When computer
science professor David A. Patterson gazes into his crystal ball
and lays out the future, the industry listens.
And what they're hearing now is the sound of an IBM chip fabrication
plant cranking out the first full prototype of Patterson's IRAM
(Intelligent Random Access Memory), a single chip that combines
a microprocessor with memory to increase a computer's speed while
reducing its hunger for power. If it works as expected, IRAM –
with its 100 million transistors jammed onto a single 18.5 mm
square bit of silicon - will be the ideal brain for next-generation
mobile phones and handheld personal computers.
"IRAM makes for a performance bonanza," says Patterson,
who developed the simple yet profound concept with Berkeley computer
science professor Katherine Yelick and a small team of dedicated
graduate students. "And, it has the advantage of being smaller
and more energy-efficient than current architectures."
Patterson is known for predicting the future by inventing it.
Two decades ago, he raved about a new computer architecture called
RISC — reduced instruction-set computing — an against-the-grain
computer architecture he and his students developed to simplify
computer chips by dolling out an increased number of tasks to
the software. When the speedy and low-cost RISC chips made their
commercial debut in the mid-1980s, the microprocessor market was
changed forever. After igniting the RISC revolution, Patterson,
in collaboration with professor Randy Katz, focused his forecasts
on disk drives. The result was RAID (Redundant Arrays of Inexpensive
Disks), clusters of fast and cheap disk drives working in tandem.
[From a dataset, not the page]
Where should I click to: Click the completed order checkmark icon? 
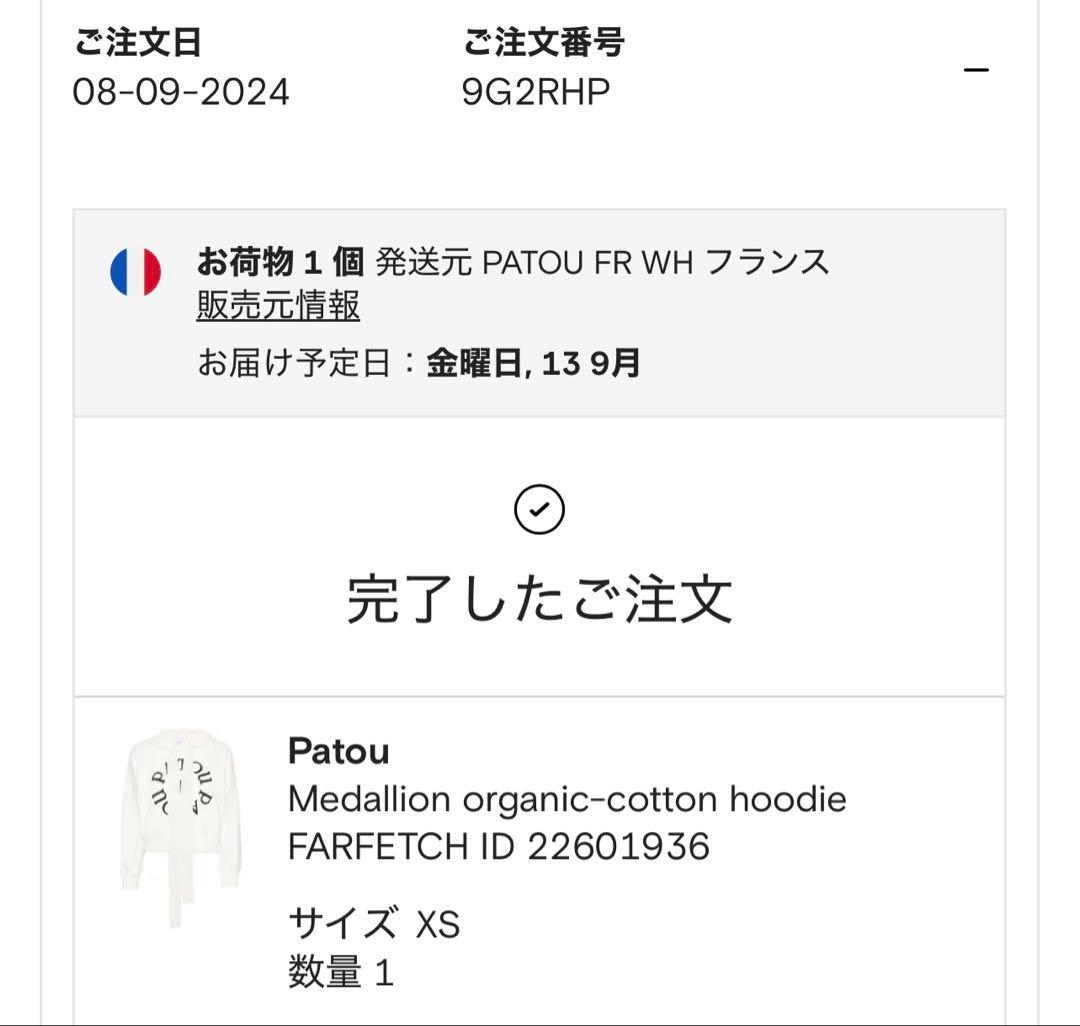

Introduced in 1986, RAID is now the core of a thirty billion dollar
per year file server industry.
Peg
Skorpinski photo
During
her student years at MIT, Katherine Yelick (right) rowed
on the undergraduate and graduate crew teams. These days
though, her passion is playing with her two toddlers, ages
three and five, and a bit of biking, backpacking, and running.
(Click for larger image.)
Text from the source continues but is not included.